_What the task requires_: Could you set down the records below exactly as they are, with no pictures?

_Dataset content_:
= Beginning of Section =
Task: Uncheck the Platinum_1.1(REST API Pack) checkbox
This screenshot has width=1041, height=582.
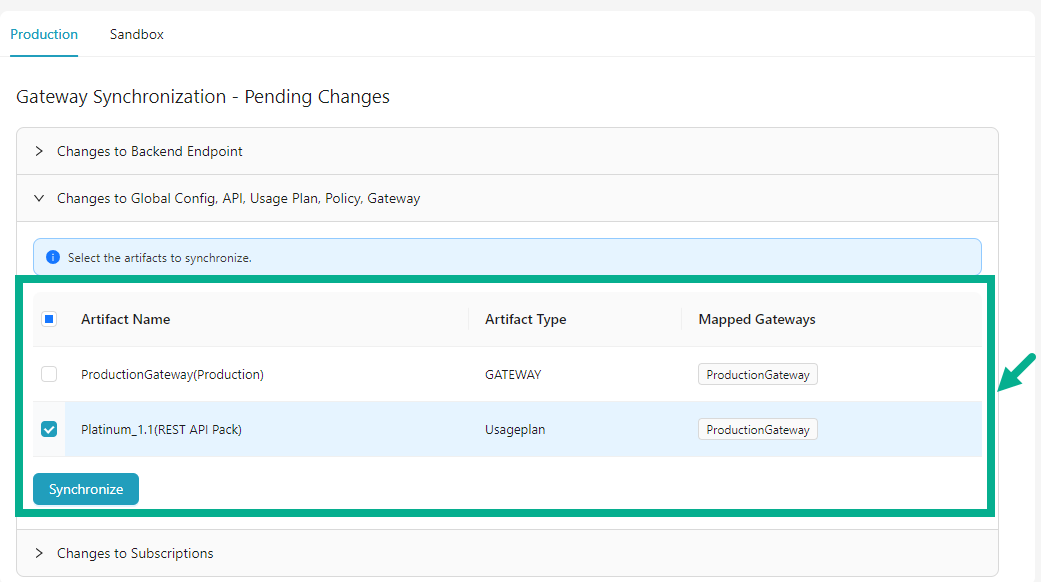Action: tap(49, 429)
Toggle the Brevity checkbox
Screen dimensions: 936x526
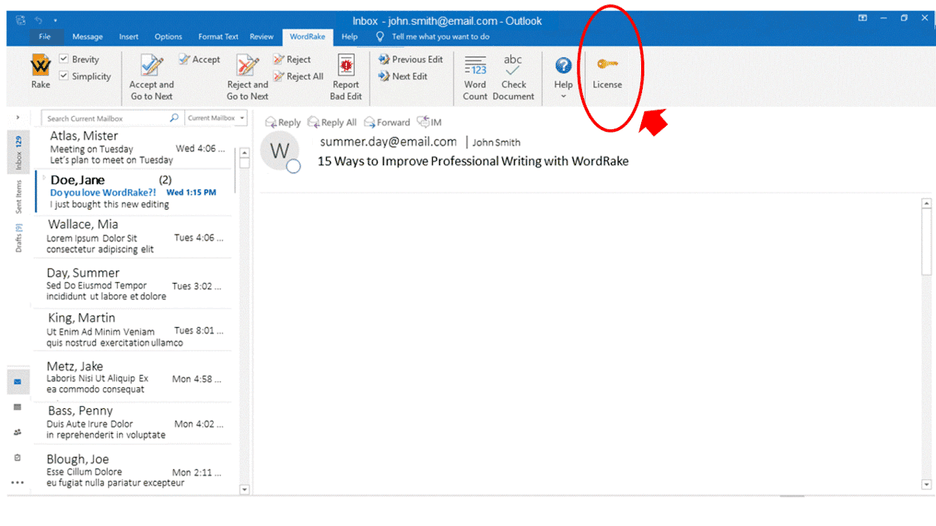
= End of Section =
_Written solution_:
Task: Uncheck the Platinum_1.1(REST API Pack) checkbox
This screenshot has width=1041, height=582.
Action: tap(49, 429)
Toggle the Brevity checkbox
Screen dimensions: 936x526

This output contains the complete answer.